The line containing "Task: Choose Illustrator" marks the end, so write out exactly every line from the top of the entries below through that one.

▶ [SUPPLIED MATERIAL]:
-*-*-
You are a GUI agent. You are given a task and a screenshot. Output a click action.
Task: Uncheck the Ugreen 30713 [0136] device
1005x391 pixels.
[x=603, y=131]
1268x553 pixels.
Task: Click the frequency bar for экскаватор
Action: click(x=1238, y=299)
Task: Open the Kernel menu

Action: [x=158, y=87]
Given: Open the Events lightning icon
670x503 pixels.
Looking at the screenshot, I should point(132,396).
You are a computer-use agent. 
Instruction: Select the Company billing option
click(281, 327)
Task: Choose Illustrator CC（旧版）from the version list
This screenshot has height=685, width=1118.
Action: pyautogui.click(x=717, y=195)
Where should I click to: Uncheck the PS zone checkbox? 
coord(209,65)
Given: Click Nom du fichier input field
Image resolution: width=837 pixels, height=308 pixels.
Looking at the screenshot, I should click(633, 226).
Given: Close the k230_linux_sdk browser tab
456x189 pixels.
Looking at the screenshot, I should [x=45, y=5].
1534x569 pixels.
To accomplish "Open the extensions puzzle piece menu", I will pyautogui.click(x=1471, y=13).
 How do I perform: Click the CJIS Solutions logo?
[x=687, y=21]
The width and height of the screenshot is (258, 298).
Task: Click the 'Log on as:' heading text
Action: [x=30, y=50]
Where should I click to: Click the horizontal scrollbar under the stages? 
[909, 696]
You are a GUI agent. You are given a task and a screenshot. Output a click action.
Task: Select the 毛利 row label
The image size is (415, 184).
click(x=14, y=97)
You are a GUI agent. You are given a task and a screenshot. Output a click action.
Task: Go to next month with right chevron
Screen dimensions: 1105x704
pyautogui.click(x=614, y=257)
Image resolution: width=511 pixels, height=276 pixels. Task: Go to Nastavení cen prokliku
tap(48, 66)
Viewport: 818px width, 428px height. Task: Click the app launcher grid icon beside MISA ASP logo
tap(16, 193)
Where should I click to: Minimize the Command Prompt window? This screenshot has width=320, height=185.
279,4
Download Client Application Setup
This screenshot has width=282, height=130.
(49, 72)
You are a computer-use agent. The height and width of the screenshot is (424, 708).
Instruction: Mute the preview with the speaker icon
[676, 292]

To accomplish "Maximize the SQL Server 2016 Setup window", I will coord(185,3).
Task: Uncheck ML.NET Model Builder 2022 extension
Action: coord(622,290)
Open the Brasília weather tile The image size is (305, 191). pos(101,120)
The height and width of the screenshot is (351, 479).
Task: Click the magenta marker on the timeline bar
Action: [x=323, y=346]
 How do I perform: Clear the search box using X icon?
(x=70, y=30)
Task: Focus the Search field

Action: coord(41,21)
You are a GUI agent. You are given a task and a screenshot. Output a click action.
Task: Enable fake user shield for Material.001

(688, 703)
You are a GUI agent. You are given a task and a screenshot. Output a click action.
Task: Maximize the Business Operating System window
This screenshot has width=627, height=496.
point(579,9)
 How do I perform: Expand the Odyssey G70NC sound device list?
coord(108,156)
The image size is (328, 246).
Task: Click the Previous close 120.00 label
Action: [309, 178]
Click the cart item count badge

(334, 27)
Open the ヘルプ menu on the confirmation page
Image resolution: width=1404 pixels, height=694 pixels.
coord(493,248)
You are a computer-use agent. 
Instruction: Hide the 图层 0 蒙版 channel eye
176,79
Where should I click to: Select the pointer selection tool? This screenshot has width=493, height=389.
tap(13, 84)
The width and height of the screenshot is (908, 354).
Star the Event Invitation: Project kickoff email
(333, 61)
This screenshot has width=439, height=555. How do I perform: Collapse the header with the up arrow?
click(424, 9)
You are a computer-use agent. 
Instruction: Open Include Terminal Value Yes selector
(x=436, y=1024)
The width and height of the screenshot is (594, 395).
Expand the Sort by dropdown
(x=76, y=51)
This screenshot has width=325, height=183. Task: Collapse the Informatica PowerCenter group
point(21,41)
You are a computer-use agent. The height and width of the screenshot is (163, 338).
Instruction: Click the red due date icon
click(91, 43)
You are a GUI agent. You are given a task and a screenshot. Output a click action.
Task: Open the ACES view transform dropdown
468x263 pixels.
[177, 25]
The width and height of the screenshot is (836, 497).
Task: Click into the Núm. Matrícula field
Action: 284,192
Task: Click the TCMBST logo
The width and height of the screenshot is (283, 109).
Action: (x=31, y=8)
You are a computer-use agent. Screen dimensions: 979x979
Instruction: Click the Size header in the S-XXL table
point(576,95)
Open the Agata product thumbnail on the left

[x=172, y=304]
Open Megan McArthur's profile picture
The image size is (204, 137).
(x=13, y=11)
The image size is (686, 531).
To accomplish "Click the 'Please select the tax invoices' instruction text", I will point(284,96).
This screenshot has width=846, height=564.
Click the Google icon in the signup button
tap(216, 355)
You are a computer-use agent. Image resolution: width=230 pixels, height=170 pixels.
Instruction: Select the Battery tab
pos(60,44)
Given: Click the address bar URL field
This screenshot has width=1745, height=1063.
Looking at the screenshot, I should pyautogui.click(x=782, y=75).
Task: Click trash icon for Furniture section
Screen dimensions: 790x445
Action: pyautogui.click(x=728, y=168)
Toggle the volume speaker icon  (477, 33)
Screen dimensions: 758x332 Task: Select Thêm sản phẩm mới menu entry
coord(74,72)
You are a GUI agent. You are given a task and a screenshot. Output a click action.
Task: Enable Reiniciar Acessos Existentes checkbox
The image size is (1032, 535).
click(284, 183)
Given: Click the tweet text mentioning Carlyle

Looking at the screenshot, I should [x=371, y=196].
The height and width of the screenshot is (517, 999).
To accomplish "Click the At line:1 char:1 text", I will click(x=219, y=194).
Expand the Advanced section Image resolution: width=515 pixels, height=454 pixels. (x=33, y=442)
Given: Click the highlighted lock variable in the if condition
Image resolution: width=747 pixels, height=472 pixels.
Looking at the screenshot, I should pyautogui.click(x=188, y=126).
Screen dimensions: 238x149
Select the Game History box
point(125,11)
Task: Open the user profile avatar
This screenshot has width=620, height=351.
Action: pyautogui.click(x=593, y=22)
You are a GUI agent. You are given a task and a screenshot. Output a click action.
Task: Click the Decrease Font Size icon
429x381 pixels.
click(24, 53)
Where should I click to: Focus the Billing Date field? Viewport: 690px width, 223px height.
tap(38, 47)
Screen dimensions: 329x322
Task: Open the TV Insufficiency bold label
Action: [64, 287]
-*-*-
▶ [ANSWER SECTION]:
You are a GUI agent. You are given a task and a screenshot. Output a click action.
Task: Uncheck the Ugreen 30713 [0136] device
1005x391 pixels.
[x=603, y=131]
1268x553 pixels.
Task: Click the frequency bar for экскаватор
Action: click(x=1238, y=299)
Task: Open the Kernel menu

Action: [x=158, y=87]
Given: Open the Events lightning icon
670x503 pixels.
Looking at the screenshot, I should point(132,396).
You are a computer-use agent. 
Instruction: Select the Company billing option
click(281, 327)
Task: Choose Illustrator CC（旧版）from the version list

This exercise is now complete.